> Task to carry out:
What you should give back is a precise copy of the lines below from the one containing "This screenshot has height=812, width=1488." through the one containing "Task: Open the Channel dropdown showing RGB", with no pictures.

▬▬▬▬▬▬

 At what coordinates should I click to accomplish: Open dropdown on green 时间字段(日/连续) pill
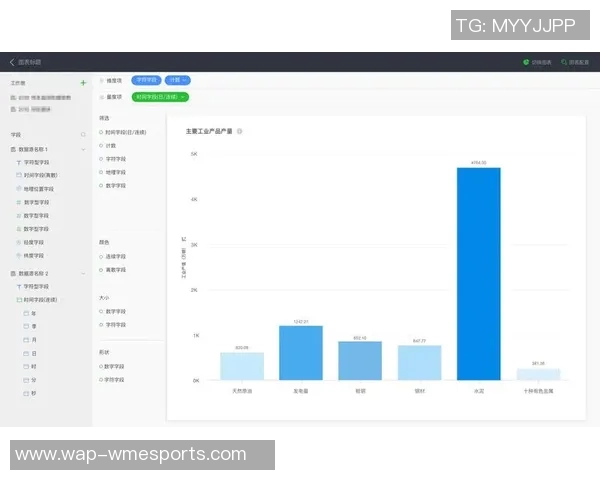coord(183,97)
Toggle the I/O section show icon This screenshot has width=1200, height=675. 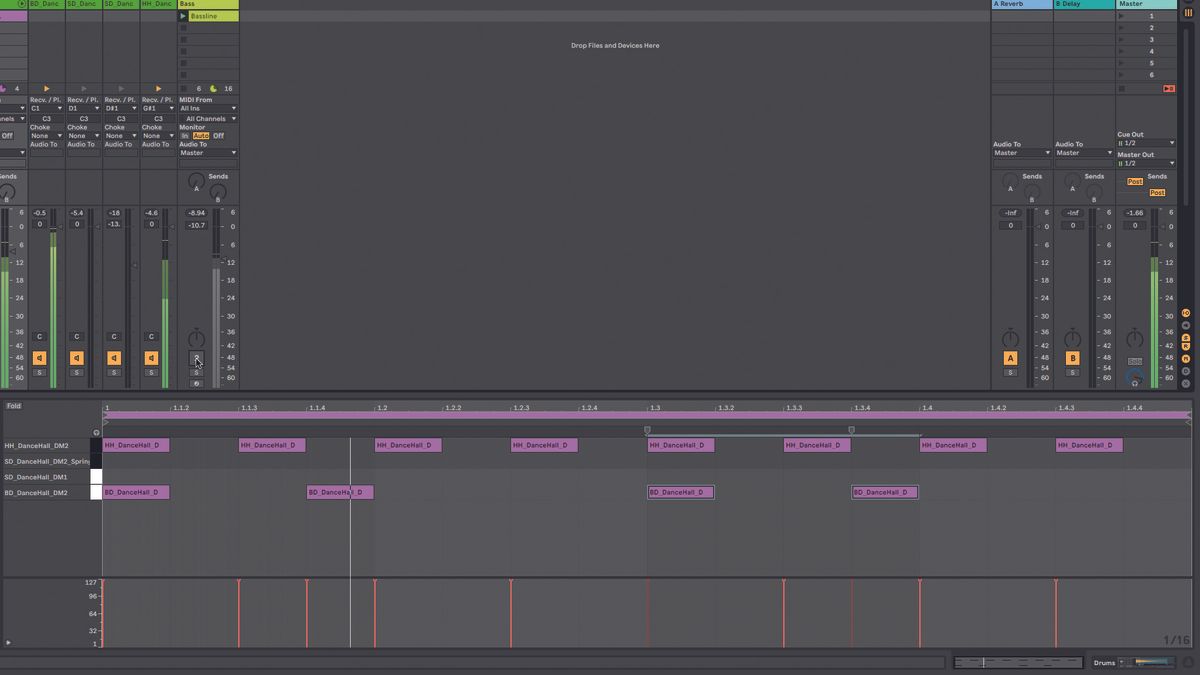pos(1186,313)
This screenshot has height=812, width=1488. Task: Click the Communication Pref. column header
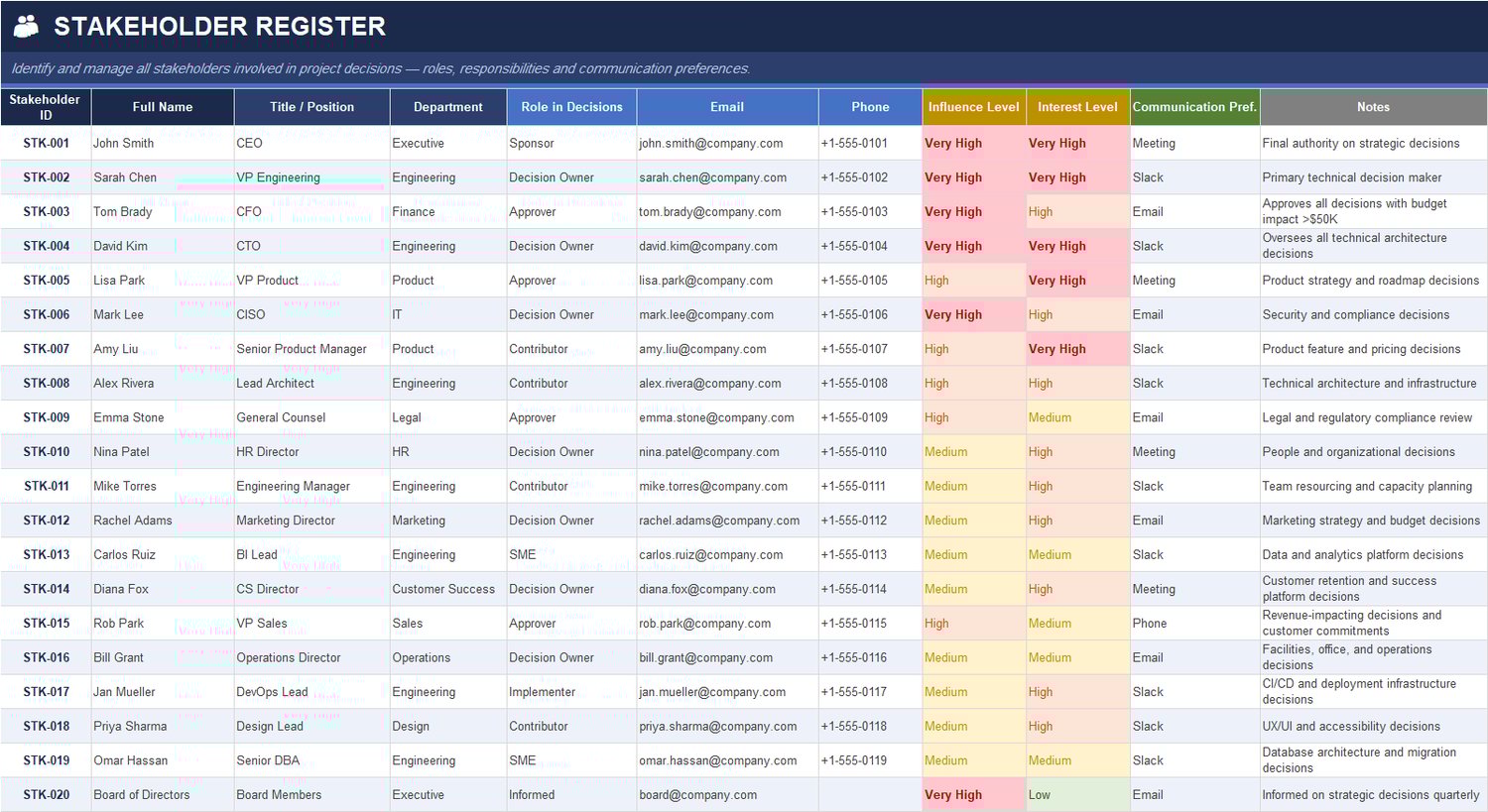click(1194, 106)
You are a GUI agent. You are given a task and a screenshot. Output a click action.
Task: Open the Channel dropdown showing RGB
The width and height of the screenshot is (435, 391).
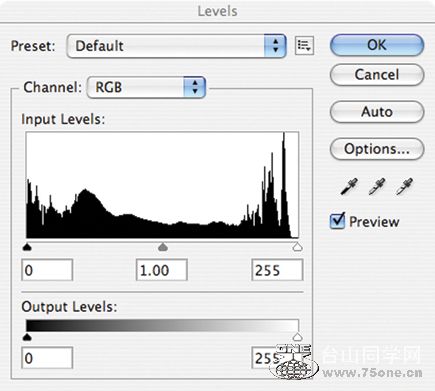click(x=146, y=87)
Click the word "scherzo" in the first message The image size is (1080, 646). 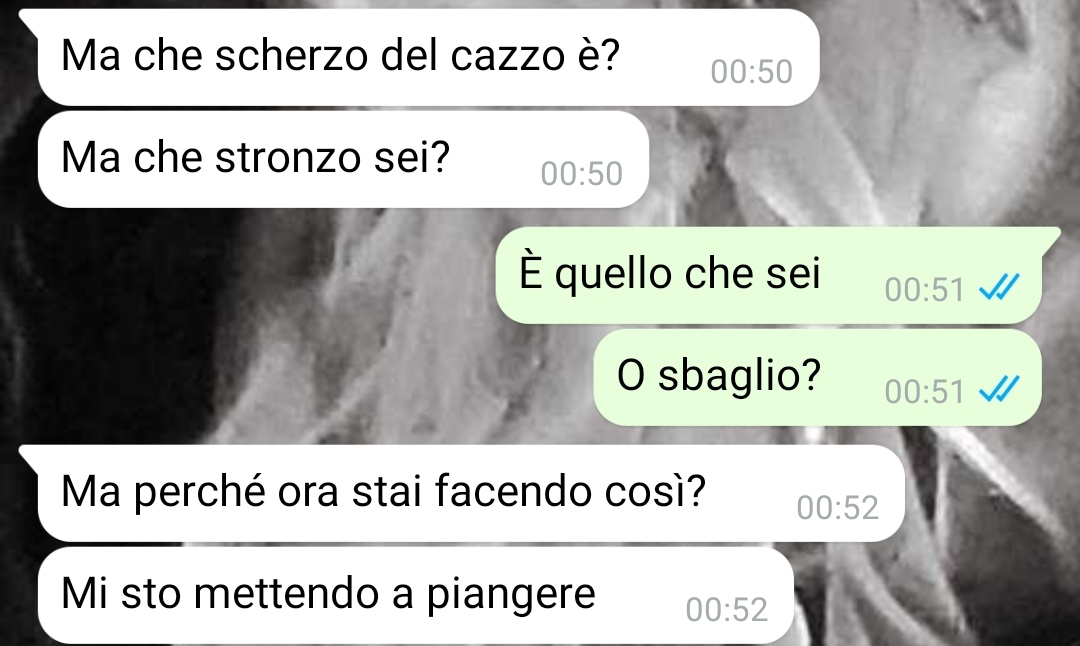292,55
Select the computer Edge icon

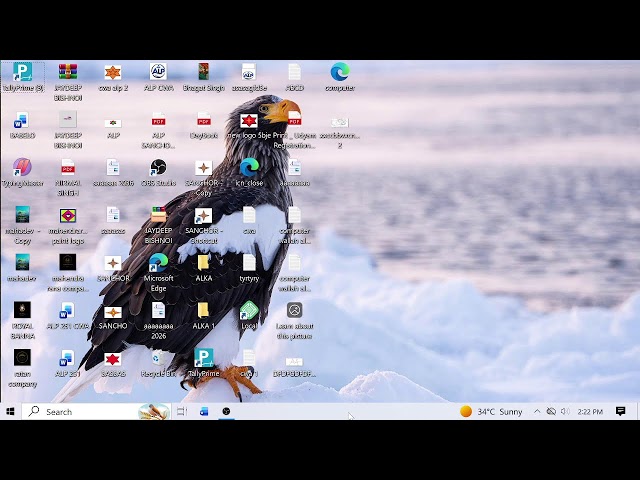[x=340, y=77]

▬▬▬▬▬▬

> Answer box:
This screenshot has height=812, width=1488. Task: Click the Communication Pref. column header
click(1194, 106)
You are a GUI agent. You are given a task and a screenshot. Output a click action.
Task: Open the Channel dropdown showing RGB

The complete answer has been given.